C: Incorrect - Various abnormalities in the blood gas levels are present.
D: Incorrect - There is hypoxemia and uncompensated acidosis, not metabolic alkalosis.
Which action will the nurse need to do when preparing to assist with the insertion of a pulmonary artery catheter?
- A. Determine if the cardiac troponin level is elevated.
- B. Auscultate heart and breath sounds during insertion.
- C. Place the patient on NPO status before the procedure.
- D. Attach cardiac monitoring leads before the procedure.
Correct Answer: D
Rationale: The correct answer is D: Attach cardiac monitoring leads before the procedure. This is essential to monitor the patient's cardiac rhythm and detect any abnormalities during catheter insertion. Cardiac monitoring leads provide real-time information on the patient's heart rate and rhythm, allowing the nurse to promptly address any complications.
A: Determining if the cardiac troponin level is elevated is not directly related to assisting with pulmonary artery catheter insertion.
B: Auscultating heart and breath sounds during insertion is important but does not take precedence over attaching cardiac monitoring leads.
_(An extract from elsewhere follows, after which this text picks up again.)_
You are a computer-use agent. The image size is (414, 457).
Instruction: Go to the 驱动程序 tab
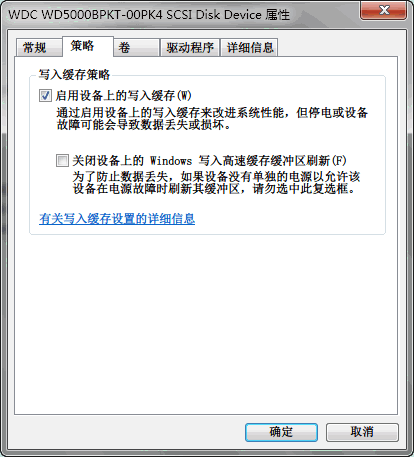tap(190, 48)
C: Placing the patient on NPO status before the procedure may be necessary for other procedures, but it is not specifically required for assisting with pulmonary artery catheter insertion.
The nurse caring for a patient diagnosed with acute respiratory failure identifies “Risk for Ineffective Airway Clearance” as a nursing diagnosis. Wh at nursing intervention is relevant to this diagnosis?
- A. Elevate head of bed to 30 degrees.
- B. Obtain order for venous thromboembolism prophylaxi s.
- C. Provide adequate sedation.
- D. Reposition patient every 2 hours.
Correct Answer: A
Rationale: The correct answer is A: Elevate head of bed to 30 degrees. Elevating the head of the bed helps promote optimal airway clearance by facilitating drainage of secretions and reducing the risk of aspiration. This position also improves lung expansion and oxygenation. Choice B is important for preventing venous thromboembolism but not directly related to airway clearance. Choice C may not be appropriate as excessive sedation can impair airway clearance. Choice D is important for preventing pressure ulcers but does not directly address airway clearance.